Please produce an exact transcription of the lines from the one containing "Where should I" through the last line of the entries, leaving out every picture.

Records below:

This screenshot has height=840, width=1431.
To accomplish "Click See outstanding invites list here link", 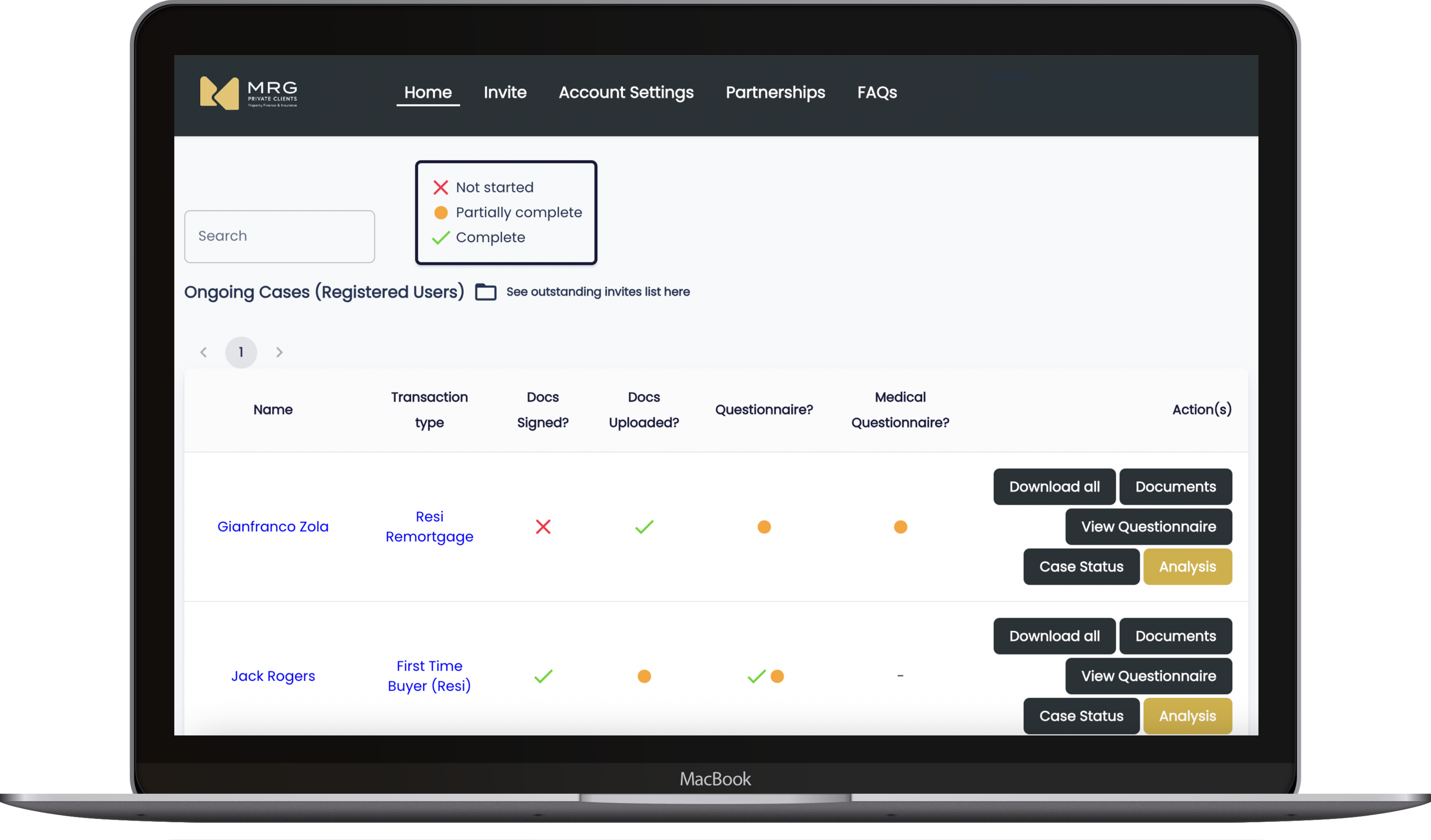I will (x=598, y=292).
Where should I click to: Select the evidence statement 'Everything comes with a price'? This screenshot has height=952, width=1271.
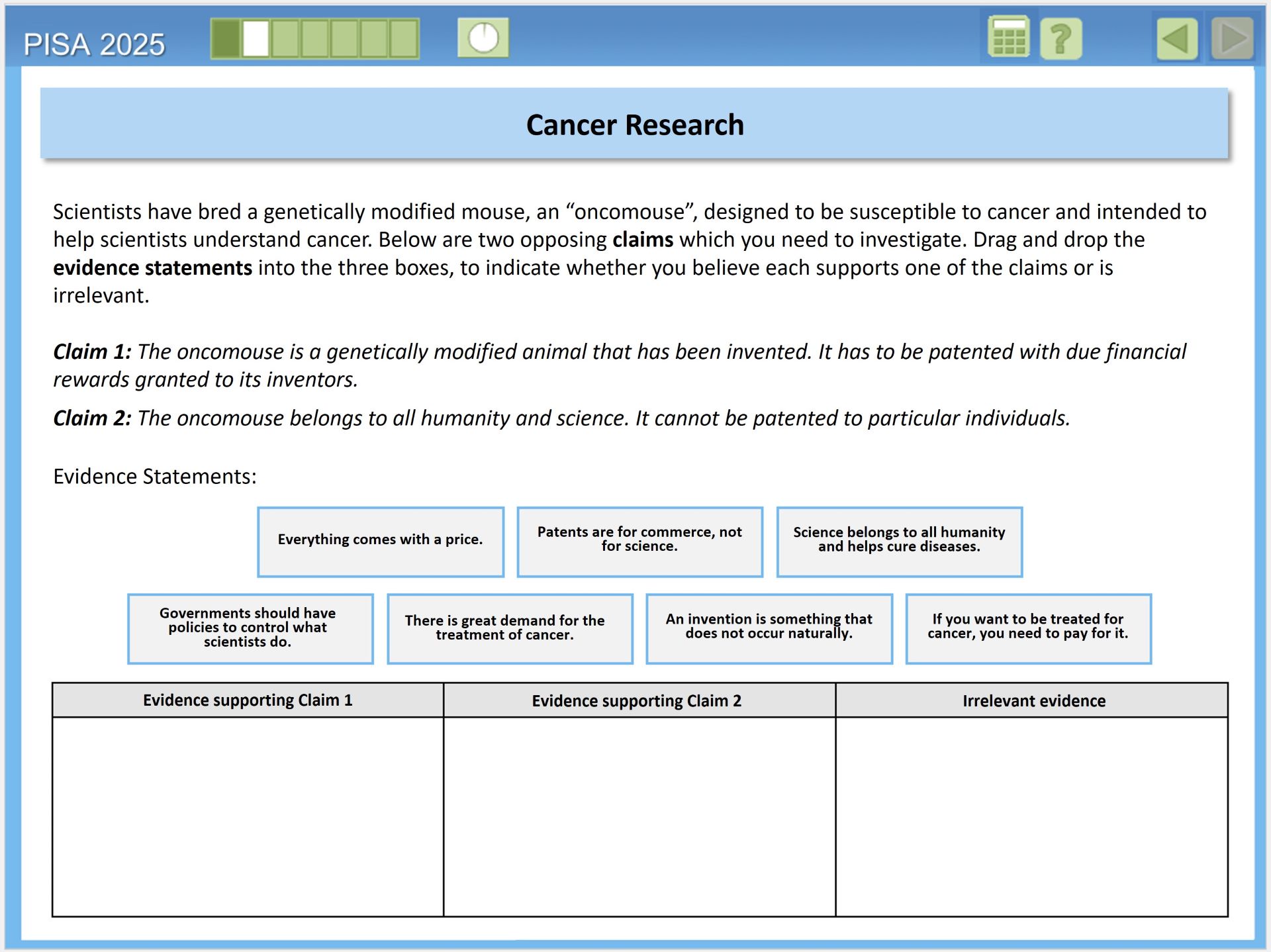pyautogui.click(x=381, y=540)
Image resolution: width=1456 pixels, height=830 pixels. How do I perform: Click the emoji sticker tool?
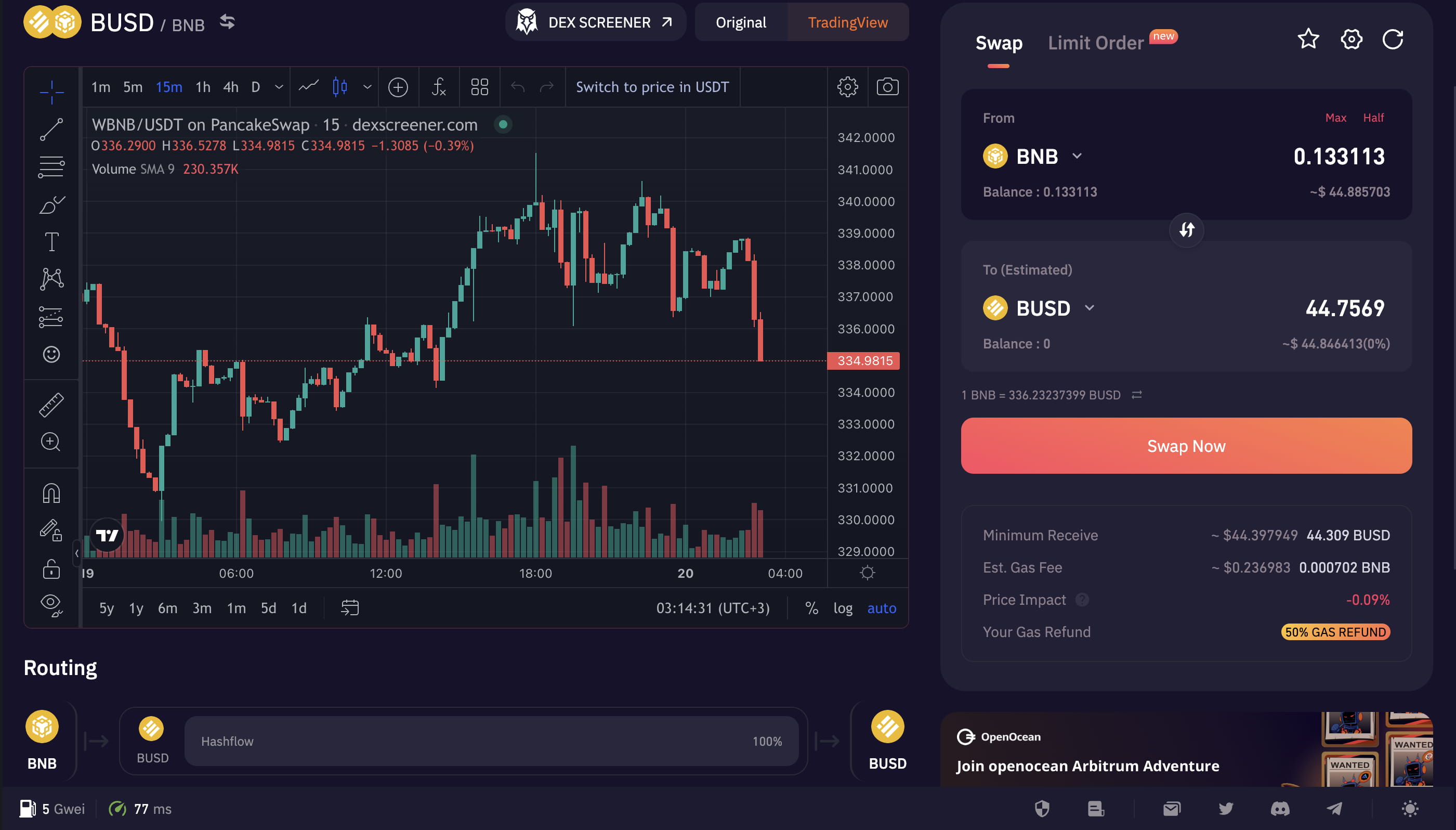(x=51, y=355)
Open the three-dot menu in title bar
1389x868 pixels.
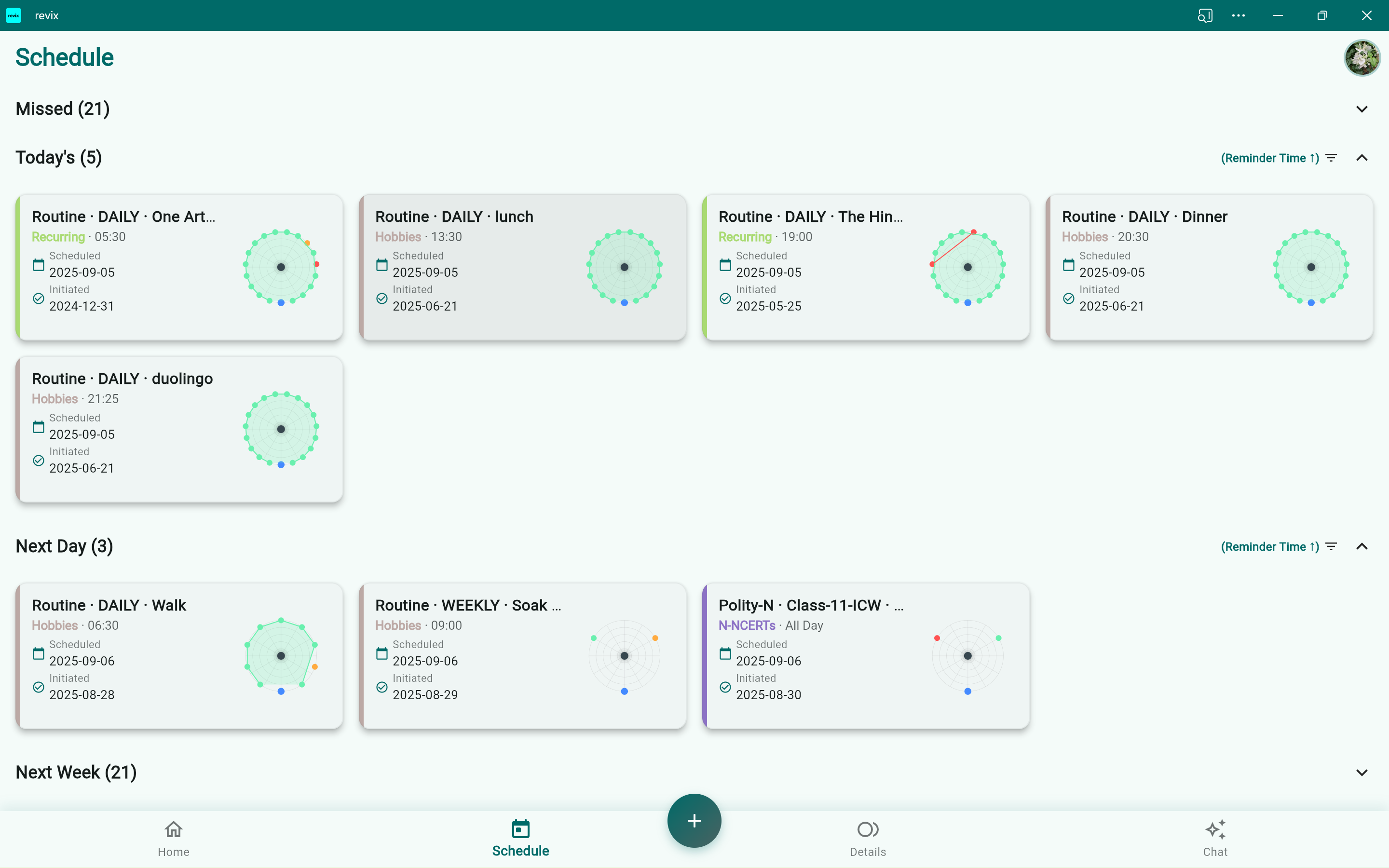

End of Records.

**Output of the task:**
Where should I click to: Select the evidence statement 'Everything comes with a price'? This screenshot has height=952, width=1271.
pyautogui.click(x=381, y=540)
Image resolution: width=1456 pixels, height=830 pixels. How do I perform: Click the emoji sticker tool?
(x=51, y=355)
Open the three-dot menu in title bar
1389x868 pixels.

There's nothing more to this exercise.